We started with the Tuol Sleng Museum (Museum of Genocide), formerly a high school, it became the Khmer Rouge main torture and interrogation centre. Our guidebook says that of the estimated 20,000 prisoners that were taken there only 12 survived and that was only because they were deemed to have certain skills useful to the Khmer Rouge. It seems as though the government have made the decision to leave it almost as it was found because blood still remains on the floor of the cells, along with shackles and torture implements. As if all that wasn't harrowing enough, we then headed to "The Killing Fields". This is probably best known
for where the skulls of thousands of victims that were unearthed here are kept in a huge glass encasement. You can walk around the fields to view all the mass graves and although the bodies have been removed there are still bones that can be found around the site.
Following all this not very pleasant sightseeing we travelled North to Siem Reap. Everyone's only here for one thing and that's Angkor. There are so many ruins in this area that you can actually buy a 3 day ticket to see it all, one day was more than enough for us. We hired a tuk-tuk driver for the day to take us to all the ones we wanted to see. Starting at 9am and ending gone 6pm, I would say that the overriding memory of this day is that we did not stop sweating for over 9 hours. It was boiling, so much so that when the driver dropped us at one of the sights we just hid around the corner in some shade until it was time to go again. However, Angkor was really incredible, I ended up taking over 200 pictures for your viewing pleasure! OK no not
really don't worry I haven't put them all up. Possibly the best thing was the trees that have grown through the ruins, actually even better was Daniel being photographed next to said trees by a 20 strong Chinese tour group, they were even more excited by the fact that he was sporting his Chairman Mao t-shirt.

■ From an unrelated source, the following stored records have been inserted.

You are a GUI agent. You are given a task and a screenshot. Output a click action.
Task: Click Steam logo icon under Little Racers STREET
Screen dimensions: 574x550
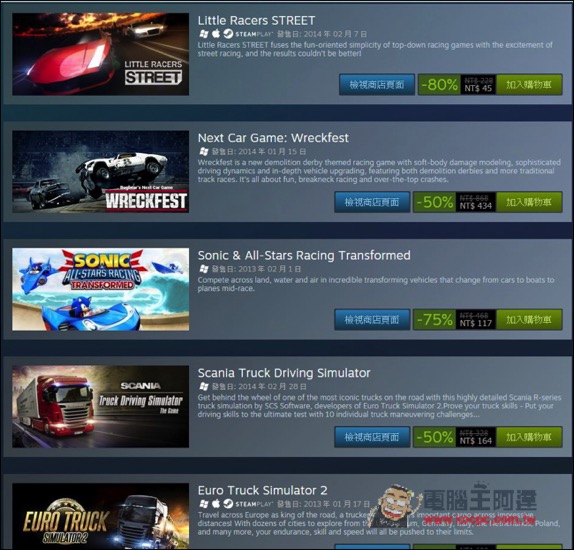[228, 34]
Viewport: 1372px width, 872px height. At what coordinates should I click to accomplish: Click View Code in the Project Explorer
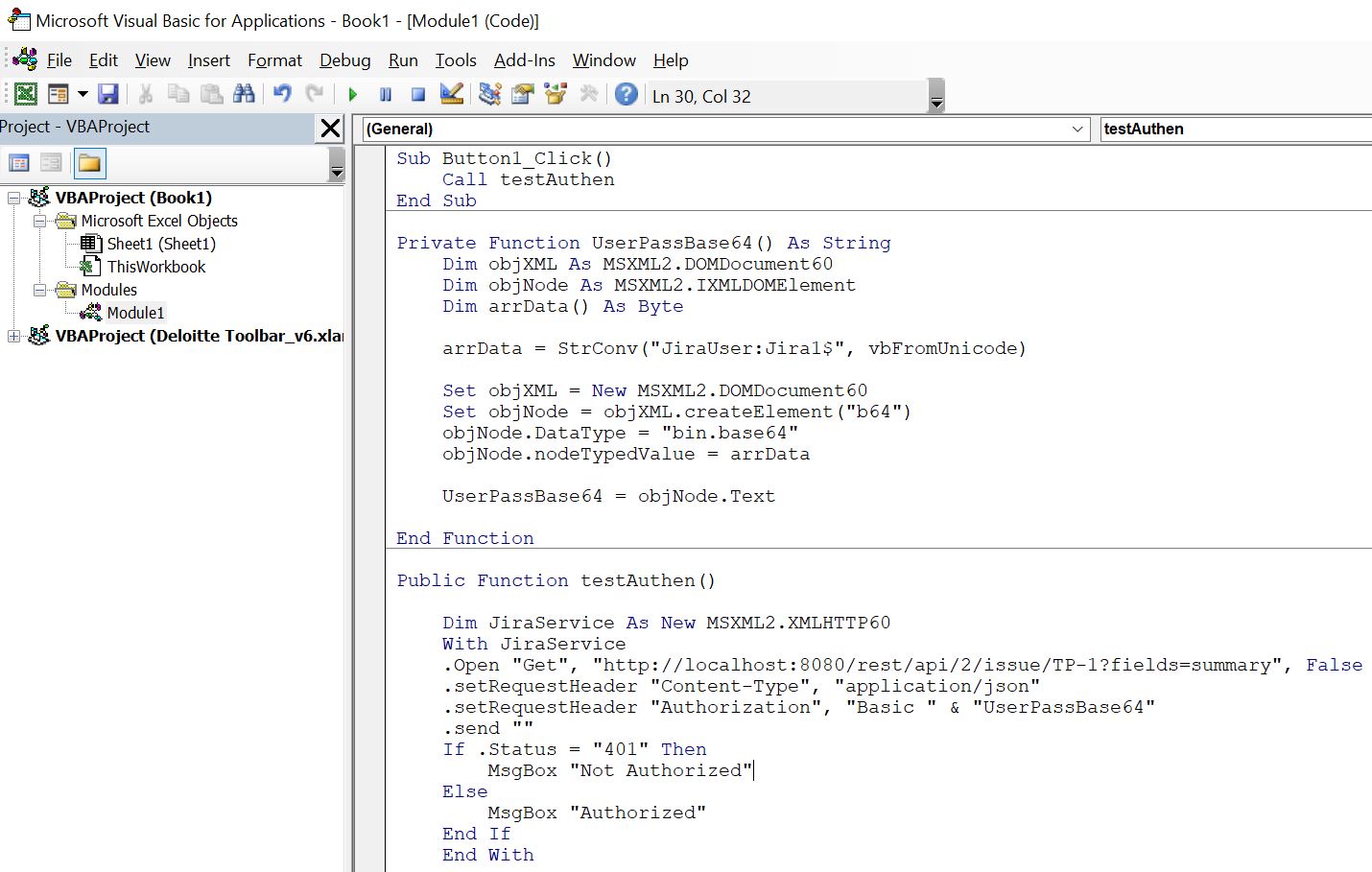pos(19,163)
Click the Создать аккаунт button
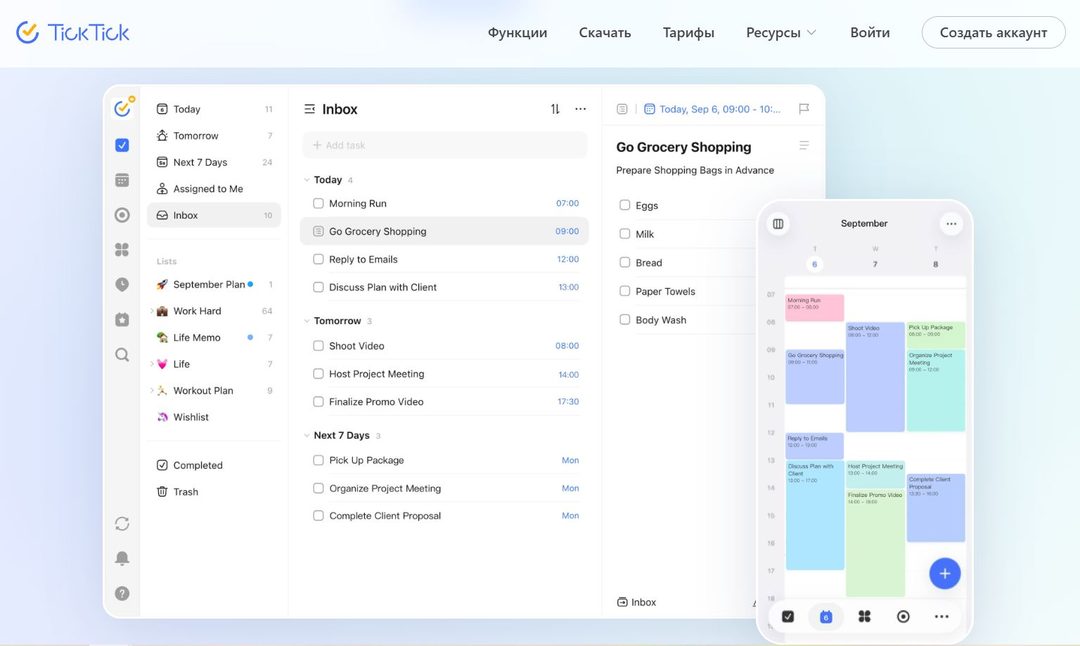1080x646 pixels. pyautogui.click(x=993, y=32)
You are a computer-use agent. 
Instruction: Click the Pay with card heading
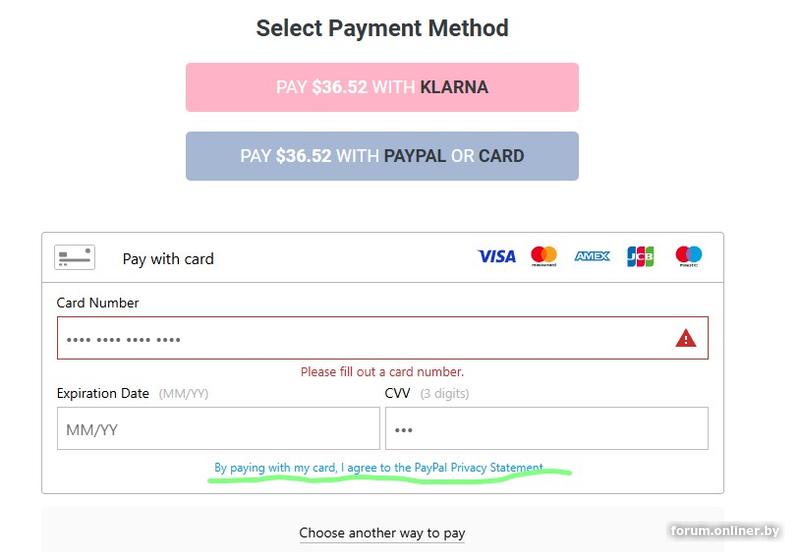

After Cambodia we headed to Laos, the border crossing here doesn't seem to be a very official affair. They charge you a fee of their choosing just to get a stamp. Also, when finally my visa was ready I popped my head through the hole in the wall to find what seemed to be the whole (male) department waiting to give it to me and asking me if I was married, I quickly ran off. In Laos we stopped at the Mekong Islands, here we stayed in what we have ranked as the worst accomodation to date. A dilapidated beach hut with a very undesirable squatter toilet, which we shared with 5 lizards, various other insect species and a rat (I have to admit that we never actually saw the rat, this conclusion was drawn after Daniel did a thorough investigation on some
droppings he found near his toothbrush). Our porch thankfully was nice in comparison, with two hammocks overlooking the river, we spent a relaxing few days lounging about here and swimming in the river. We then took a sleeper bus to Laos' capital, Vientiane. We had assumed that the sleeper bus would be like all the others where your seat just reclines further than normal, however, it was in fact actual bunk beds in a bus. The bunk beds were clearly only big enough for one person but two are expected to sleep in it, it was such a tight squeeze that I can't imagine what you would do if you were in it with someone you didn't know.
Vientiane is a really nice city, very French with loads of nice cafes and wide leafy streets, a lot more laid back than most capitals. We went to the the main temple which according to our guidebook is a "must see", but after having visited so many temples in Asia I have to say it is getting very difficult to get excited about them anymore. So instead we decided to give ourselves a bit of a break (on top of the
9 month one we are already enjoying) and just wander round drinking and eating for four days, and very nice it was too.